# SET TASK
In the records, take the part that opens with the line containing "Where should I click to: Pause" and closes with the line containing "Action: click(x=562, y=92)", and write out only that part with every "Instruction" renamed to "Command", leaving all else unchanged.

# DATA LISTING
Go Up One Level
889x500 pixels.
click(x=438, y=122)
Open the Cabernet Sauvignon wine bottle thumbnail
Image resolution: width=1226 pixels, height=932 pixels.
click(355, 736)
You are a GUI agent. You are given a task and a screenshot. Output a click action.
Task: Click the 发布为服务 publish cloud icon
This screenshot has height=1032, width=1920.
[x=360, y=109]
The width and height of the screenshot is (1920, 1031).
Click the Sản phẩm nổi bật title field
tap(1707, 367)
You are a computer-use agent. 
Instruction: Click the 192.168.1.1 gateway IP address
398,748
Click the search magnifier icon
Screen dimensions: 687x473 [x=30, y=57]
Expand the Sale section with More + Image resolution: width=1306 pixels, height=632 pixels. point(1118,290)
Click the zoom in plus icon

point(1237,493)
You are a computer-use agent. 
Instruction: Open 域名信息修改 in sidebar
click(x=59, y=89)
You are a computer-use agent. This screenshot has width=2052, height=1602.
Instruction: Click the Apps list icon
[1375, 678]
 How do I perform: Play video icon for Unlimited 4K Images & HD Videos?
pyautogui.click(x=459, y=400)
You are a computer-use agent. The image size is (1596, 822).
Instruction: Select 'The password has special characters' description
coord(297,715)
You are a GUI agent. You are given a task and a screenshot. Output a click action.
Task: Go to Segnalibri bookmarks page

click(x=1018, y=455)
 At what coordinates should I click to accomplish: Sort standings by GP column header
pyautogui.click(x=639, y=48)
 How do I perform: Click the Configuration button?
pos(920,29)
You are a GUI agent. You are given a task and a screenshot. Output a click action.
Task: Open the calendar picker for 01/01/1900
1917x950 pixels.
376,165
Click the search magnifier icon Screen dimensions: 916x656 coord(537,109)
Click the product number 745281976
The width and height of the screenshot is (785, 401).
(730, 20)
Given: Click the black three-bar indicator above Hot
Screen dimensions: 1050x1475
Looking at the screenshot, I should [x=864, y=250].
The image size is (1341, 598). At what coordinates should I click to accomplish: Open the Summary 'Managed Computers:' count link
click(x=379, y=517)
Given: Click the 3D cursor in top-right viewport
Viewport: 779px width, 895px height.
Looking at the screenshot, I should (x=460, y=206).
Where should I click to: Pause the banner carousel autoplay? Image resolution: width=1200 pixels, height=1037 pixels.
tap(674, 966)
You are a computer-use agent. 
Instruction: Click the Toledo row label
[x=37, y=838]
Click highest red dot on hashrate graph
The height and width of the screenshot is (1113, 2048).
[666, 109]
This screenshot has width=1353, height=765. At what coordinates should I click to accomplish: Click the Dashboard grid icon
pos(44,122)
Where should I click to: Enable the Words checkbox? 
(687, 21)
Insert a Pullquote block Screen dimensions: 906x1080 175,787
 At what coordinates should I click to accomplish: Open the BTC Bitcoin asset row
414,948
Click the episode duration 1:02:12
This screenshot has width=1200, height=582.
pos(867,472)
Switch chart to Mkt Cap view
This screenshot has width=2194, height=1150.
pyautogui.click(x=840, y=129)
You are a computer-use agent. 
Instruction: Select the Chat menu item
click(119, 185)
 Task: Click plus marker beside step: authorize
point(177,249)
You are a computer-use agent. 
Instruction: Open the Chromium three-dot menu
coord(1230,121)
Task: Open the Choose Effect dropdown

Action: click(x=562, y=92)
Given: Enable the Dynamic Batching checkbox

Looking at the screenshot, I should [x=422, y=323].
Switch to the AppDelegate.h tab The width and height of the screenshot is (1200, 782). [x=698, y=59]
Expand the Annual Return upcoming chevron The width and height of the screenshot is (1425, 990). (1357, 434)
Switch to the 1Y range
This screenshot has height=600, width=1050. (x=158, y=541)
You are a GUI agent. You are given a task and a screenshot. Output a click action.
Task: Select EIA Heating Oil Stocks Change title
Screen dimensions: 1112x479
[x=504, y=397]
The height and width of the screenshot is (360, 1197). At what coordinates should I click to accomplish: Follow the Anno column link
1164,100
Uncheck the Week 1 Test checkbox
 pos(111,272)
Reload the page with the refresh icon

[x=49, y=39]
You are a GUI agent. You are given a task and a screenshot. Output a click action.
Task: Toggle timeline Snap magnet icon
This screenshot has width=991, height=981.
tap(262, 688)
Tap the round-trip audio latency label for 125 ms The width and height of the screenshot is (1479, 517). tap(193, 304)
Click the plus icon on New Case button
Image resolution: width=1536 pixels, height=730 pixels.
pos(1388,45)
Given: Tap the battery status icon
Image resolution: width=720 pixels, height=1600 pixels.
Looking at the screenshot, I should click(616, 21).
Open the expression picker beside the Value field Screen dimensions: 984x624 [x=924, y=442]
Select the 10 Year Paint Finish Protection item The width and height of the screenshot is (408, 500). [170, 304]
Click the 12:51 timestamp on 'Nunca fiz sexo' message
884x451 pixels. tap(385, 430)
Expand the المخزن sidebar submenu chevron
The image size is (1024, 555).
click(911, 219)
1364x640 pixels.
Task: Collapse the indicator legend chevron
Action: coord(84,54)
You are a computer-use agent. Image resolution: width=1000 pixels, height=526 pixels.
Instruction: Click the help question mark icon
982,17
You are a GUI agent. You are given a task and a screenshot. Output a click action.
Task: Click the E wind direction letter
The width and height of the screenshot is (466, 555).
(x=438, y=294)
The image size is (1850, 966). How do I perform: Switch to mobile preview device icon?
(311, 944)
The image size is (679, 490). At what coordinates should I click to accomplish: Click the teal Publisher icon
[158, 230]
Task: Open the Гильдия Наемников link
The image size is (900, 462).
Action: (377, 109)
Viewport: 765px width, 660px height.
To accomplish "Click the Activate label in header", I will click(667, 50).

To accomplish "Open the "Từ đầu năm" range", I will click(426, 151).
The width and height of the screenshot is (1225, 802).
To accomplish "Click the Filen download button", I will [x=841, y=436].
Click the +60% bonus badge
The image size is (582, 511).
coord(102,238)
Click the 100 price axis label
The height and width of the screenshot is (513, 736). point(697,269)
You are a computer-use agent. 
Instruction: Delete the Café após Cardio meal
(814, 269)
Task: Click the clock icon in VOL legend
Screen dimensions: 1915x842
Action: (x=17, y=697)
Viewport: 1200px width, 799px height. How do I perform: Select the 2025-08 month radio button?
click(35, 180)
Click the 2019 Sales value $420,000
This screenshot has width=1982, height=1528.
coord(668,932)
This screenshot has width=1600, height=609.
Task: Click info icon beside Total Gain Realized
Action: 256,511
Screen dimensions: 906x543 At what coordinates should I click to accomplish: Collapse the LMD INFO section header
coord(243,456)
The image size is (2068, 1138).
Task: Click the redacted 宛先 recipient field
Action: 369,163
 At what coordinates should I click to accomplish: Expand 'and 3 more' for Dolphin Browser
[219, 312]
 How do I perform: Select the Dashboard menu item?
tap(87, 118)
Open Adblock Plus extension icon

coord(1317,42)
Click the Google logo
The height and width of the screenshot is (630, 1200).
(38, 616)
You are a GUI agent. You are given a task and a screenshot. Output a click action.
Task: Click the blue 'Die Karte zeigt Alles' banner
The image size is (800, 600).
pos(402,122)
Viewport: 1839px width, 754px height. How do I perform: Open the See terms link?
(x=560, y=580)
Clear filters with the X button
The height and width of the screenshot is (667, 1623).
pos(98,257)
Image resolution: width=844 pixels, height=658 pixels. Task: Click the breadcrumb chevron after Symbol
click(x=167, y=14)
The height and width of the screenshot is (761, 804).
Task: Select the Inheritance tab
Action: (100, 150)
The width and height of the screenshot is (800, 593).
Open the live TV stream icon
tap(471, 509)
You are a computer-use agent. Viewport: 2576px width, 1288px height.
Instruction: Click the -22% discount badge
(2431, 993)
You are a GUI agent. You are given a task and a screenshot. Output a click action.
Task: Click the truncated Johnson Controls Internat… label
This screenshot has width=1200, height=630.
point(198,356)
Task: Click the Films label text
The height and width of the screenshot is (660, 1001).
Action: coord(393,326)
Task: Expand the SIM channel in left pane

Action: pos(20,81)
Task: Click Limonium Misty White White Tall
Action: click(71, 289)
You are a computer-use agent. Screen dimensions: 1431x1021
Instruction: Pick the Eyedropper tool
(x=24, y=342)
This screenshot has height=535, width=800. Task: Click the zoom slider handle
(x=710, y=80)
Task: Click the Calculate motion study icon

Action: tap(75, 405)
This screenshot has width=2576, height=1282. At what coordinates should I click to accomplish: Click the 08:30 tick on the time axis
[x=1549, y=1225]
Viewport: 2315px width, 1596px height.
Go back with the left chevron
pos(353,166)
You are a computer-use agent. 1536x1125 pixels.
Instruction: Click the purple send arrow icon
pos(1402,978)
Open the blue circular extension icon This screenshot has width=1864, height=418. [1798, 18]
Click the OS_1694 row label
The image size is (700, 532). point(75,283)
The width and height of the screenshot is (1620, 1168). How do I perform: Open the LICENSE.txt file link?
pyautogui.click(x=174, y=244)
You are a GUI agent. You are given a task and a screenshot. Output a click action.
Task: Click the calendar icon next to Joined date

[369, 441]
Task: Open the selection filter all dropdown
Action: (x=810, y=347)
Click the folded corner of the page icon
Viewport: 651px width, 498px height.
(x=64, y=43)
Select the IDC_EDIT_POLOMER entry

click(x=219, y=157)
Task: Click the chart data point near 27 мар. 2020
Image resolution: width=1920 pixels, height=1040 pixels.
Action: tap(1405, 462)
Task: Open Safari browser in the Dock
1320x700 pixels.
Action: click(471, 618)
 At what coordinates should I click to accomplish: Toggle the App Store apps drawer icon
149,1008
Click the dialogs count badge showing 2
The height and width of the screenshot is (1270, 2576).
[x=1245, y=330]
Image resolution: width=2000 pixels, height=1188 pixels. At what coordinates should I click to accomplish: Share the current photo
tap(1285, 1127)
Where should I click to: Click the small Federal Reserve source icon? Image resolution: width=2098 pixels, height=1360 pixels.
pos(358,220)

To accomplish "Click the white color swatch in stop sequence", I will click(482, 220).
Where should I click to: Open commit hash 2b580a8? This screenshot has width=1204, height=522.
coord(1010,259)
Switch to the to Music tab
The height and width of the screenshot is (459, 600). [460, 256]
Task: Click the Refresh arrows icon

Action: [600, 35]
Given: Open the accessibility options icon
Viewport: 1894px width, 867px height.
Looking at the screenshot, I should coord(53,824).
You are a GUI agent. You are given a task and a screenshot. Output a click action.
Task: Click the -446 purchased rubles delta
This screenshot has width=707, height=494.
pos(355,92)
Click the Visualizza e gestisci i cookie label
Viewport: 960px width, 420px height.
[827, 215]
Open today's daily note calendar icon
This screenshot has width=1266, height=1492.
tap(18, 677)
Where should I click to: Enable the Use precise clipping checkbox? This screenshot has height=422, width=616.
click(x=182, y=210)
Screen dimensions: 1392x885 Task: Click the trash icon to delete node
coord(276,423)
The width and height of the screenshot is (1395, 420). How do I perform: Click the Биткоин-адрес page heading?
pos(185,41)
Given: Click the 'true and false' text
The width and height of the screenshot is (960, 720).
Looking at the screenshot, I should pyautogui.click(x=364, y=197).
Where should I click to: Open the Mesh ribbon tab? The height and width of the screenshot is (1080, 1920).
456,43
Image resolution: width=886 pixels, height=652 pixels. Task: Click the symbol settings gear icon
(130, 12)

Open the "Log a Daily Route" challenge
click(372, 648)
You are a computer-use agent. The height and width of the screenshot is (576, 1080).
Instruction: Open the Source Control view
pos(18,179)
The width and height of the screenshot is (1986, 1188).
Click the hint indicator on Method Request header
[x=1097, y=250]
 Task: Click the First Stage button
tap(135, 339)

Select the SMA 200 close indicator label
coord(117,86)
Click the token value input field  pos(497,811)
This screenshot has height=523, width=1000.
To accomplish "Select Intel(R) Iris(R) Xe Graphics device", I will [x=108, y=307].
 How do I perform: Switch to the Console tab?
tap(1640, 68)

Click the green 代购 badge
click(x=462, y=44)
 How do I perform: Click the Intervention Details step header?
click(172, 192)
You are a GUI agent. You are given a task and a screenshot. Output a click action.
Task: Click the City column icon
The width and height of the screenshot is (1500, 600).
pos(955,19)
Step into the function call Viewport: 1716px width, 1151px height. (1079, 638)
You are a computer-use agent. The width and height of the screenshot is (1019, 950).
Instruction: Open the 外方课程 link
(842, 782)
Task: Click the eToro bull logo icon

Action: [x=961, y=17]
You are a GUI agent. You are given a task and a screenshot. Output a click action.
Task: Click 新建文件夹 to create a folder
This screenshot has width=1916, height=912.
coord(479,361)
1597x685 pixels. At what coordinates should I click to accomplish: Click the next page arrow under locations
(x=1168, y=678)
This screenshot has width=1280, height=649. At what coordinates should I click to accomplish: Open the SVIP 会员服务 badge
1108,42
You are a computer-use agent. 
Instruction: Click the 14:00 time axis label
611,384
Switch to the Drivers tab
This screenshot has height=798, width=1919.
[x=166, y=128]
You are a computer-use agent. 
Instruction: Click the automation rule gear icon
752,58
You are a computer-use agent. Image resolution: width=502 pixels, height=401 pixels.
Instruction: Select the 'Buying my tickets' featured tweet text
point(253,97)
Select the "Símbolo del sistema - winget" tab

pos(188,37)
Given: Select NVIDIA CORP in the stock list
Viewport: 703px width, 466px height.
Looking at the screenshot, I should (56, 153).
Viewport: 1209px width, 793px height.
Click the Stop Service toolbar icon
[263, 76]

# SOLUTION TO THIS PROBLEM
Where should I click to: Pause the banner carousel autoplay? Image resolution: width=1200 pixels, height=1037 pixels.
tap(674, 966)
You are a computer-use agent. 
Command: Click the Toledo row label
[x=37, y=838]
Click highest red dot on hashrate graph
The height and width of the screenshot is (1113, 2048).
[666, 109]
This screenshot has width=1353, height=765. At what coordinates should I click to accomplish: Click the Dashboard grid icon
pos(44,122)
Where should I click to: Enable the Words checkbox? 
(687, 21)
Insert a Pullquote block Screen dimensions: 906x1080 175,787
 At what coordinates should I click to accomplish: Open the BTC Bitcoin asset row
414,948
Click the episode duration 1:02:12
This screenshot has width=1200, height=582.
pos(867,472)
Switch chart to Mkt Cap view
This screenshot has width=2194, height=1150.
pyautogui.click(x=840, y=129)
You are a computer-use agent. 
Command: Select the Chat menu item
click(119, 185)
 Task: Click plus marker beside step: authorize
point(177,249)
You are a computer-use agent. 
Command: Open the Chromium three-dot menu
coord(1230,121)
Task: Open the Choose Effect dropdown

Action: click(x=562, y=92)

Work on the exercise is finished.